Hollywood Royalty Plays with Guns: Mr. and Mrs. Smith (2005)


Mr. and Mrs. Smith tells the modest, self-effacing story of two hit people who happen to be married to each other in New York City. Competently directed by Doug Limon, the guy who made The Bourne Identity, this film has a PG-13 rating, which means that the slaughter of many minor characters has the emotional impact of a video game, and Angelina Jolie wears a bra during a sex scene.

Principally a movie about cheekbones, about what life is like being cuter and more famous than you little people in the theatres, the storyline itself is as gossamer a pretext as the two leads’ names. Jane and John Smith are bored with their five or six year marriage so they seek counseling. John grimaces at the ugly new green curtains that his wife placed on the living room windows. Jane tries inserting some peas into their dinner, but something is wrong: you can tell by the bland way they brush their pearly teeth with the twin drones of their electric brushes.

Yet, on any given evening, Jane may sneak off in a dominatrix outfit to play some hanky panky with an Iranian prince before breaking his neck. She then uses her unspooling metallic purse to drop 8 flights off the edge of a building before hailing a taxi back home. John may also run off to charm himself into a poker game by acting drunk before shooting three armed men, one behind his back. They both use the fancy technological gadgetry one would expect to find in a Mission Impossible sequel. Naturally, on a parallel mission in the Arizona desert they find themselves shooting at each other with bazookas. Jane abruptly turns to her crew of foxy babe assistants, a gang no doubt resembling Jolie’s actual entourage, to find out who that guy out in the desert was. Pretty soon Jane and John find themselves obliged to murder each other over pot roast at home.
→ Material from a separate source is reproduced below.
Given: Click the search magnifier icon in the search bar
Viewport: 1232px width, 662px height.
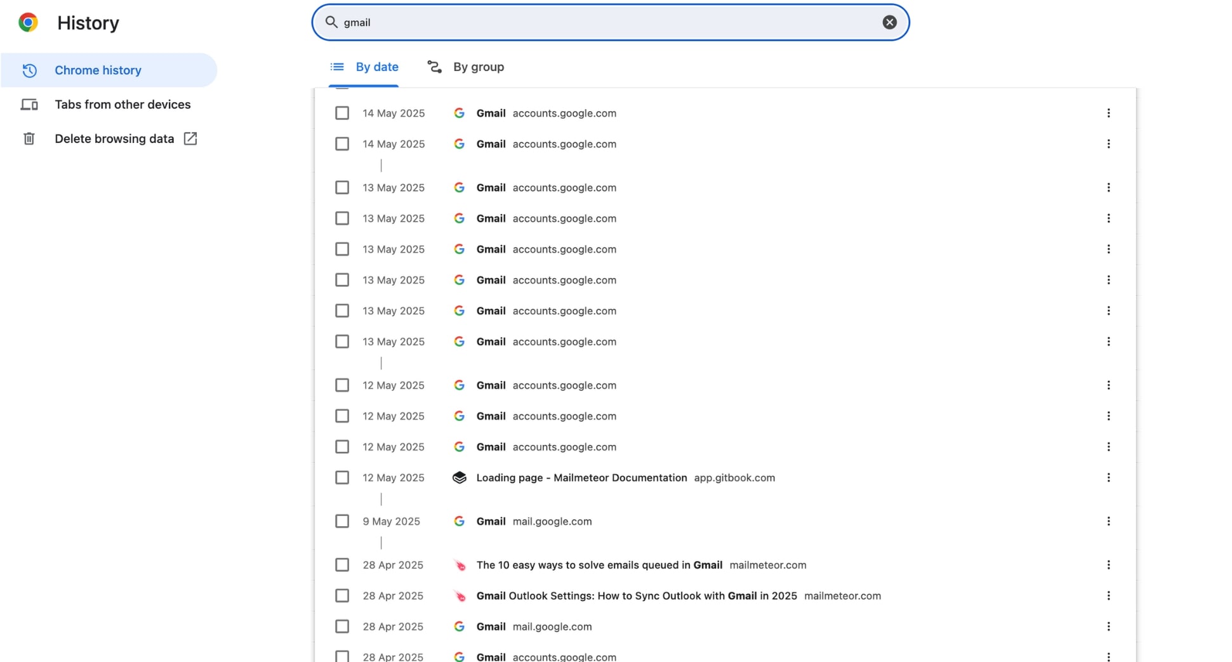Looking at the screenshot, I should (x=331, y=22).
The film is entertaining in a shallow way, but I was bothered by the hint of complacency on Brad Pitt’s face, the sense after awhile that these stars are basically untouchable, that nothing is really at stake except the occasional photogenic flesh wound. Vince Vaughn’s occasional wisecracking appearance as John’s friend Eddie was a relief because he is at least recognizably human. I guess one could read into the film a kind of statement about the battle lines of marriage now finding their perfect expression in submachine gunfire. Being a hit man does lend itself to the Hollywood treatment, and one can trace a lineage for this film in other better ones like “Leon: The Professional,” “The Femme Nikita,” and “Grosse Point Blank,” but really whether the movie is any good is almost beside the point.

Don’t they make a cute couple, and isn’t exchanging gunfire erotic? They make witty comments like “It was just a little bomb” and “At times I wanted to kill her.” Angelina Jolie stole Brad from Jennifer Aniston in the course of making the film, so people can now watch it in the context of their burgeoning love. In a film about a dull marriage, what irony! Do they kill Jennifer early on in the film? Can you see the light of a dawning love in their eyes? Individually so gorgeous, how can they find the energy to love one another? Could Brad’s and Angelina’s repeated denials of their purported mad passion for each other have anything to do with marketing the movie? Think of the tabloid meltdown if they got together with Tom Cruise and Katie Holmes and swapped partners.

3 comments:

JUS said...

I have to admit I liked this one. There is a certain indulgent guilt that accompanied my enjoyment, not unlike when someone overhears me ask for a double-pump of salty popcorn oil.

I hear you about the smug shallowness of the characters, but still... Brangelina in a fight with weapons... SEQUEL!

RCF said...

You will get a sequel of a sort later this month, if you don't mind substituting James McAvoy for Brad Pitt in Angelina Jolie's "Wanted."

JUS said...

McAvoy has the kind of adaptable face that could successfully reprise both Robert Patrick's cyborg role in Terminator II and Mary Pickford's Kiki.

I saw the trailer for Wanted and it looks like we'll get both modes from him: male ingenue and durable hunter. Should be fun!